Ok, so, this isn't a straight forward question. Models like the very general supply and demand model, or a Solowian growth model, or a Heckscher-Ohlin model trade model etc. etc. are big M models which aim to explain how/why something happens or maybe even will happen. The actual effect of minium wage policies is an empirical question, but empirics is difficult because you're trying to measure the real world which is influenced by a ton of different things, so you need empirical models to do this. You can't just observe that a minimum wage policy happened and then unemployment changed by X some time later and that's that.
In
this (pdf file) relatively new working paper Dube et.al. use an empirical model to analyze the effect to 138 minimum wage changes over a 35 year period, where they use bunching (they look at changes in employment directly below and above the minimum wage treshold). This isn't really what most people have in mind when talking about models, though.
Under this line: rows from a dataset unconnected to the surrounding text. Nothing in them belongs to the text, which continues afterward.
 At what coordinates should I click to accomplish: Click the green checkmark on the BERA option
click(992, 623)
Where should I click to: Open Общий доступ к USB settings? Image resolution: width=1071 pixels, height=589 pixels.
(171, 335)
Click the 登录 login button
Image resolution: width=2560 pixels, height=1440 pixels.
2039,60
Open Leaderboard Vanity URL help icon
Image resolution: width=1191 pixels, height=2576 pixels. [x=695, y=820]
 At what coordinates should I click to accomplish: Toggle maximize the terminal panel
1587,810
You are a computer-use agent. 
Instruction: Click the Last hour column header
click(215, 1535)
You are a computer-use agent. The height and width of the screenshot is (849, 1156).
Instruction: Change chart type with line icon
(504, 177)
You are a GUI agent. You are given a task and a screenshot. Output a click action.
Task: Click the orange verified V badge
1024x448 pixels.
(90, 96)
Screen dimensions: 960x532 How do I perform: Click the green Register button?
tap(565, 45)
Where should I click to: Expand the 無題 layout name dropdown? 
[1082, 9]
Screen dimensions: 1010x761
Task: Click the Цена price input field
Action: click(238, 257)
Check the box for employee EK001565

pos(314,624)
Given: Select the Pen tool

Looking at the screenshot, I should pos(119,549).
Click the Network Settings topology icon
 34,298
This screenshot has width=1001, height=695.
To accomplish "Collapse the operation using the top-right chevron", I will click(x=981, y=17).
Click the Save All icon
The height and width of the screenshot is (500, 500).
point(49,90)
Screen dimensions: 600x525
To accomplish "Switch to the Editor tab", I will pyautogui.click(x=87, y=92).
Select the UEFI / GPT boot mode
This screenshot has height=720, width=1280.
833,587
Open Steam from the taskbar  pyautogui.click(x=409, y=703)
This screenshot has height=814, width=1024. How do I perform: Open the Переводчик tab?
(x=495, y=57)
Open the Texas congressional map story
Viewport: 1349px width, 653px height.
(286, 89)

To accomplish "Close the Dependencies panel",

There are several different models looking at the labor market specifically, but the easiest is to just think of it in the same supply and demand framework I described above but where employers have some degree of market power. So instead of that graph with two lines you see when you google "supply and demand" you get something like this:
With perfect competition the market clears where supply intersect with demand, so at E1 employment at a wage of W1. If employers have market power then you get that third line (because employers can lower the market wage by restricting how many they employ, with full competition they can't), so market wage will be the lower W3 at the lower employment level E2. If a minimum wage is set at a level higher than W3 but not exceeding W1 then wages will rise and employment increase. Above W1 you'll start getting the same effects you see if you google "supply and demand price floor". This is basically what Dube et.al. talks about
here (a monopsony is the same thing as a monopoly, but from the demand side instead of the supply side).
So this basically non-answer is that Dube is looking at the labor market using the classic supply and demand model/framework described in Econ 101, but where employers have some degree of market power. He's using a wide variety of empirical models to isolate the effect of the minimum wage policies on wages and employment, and he's then using those empirical findings to predict the effect of future minimum wage policies.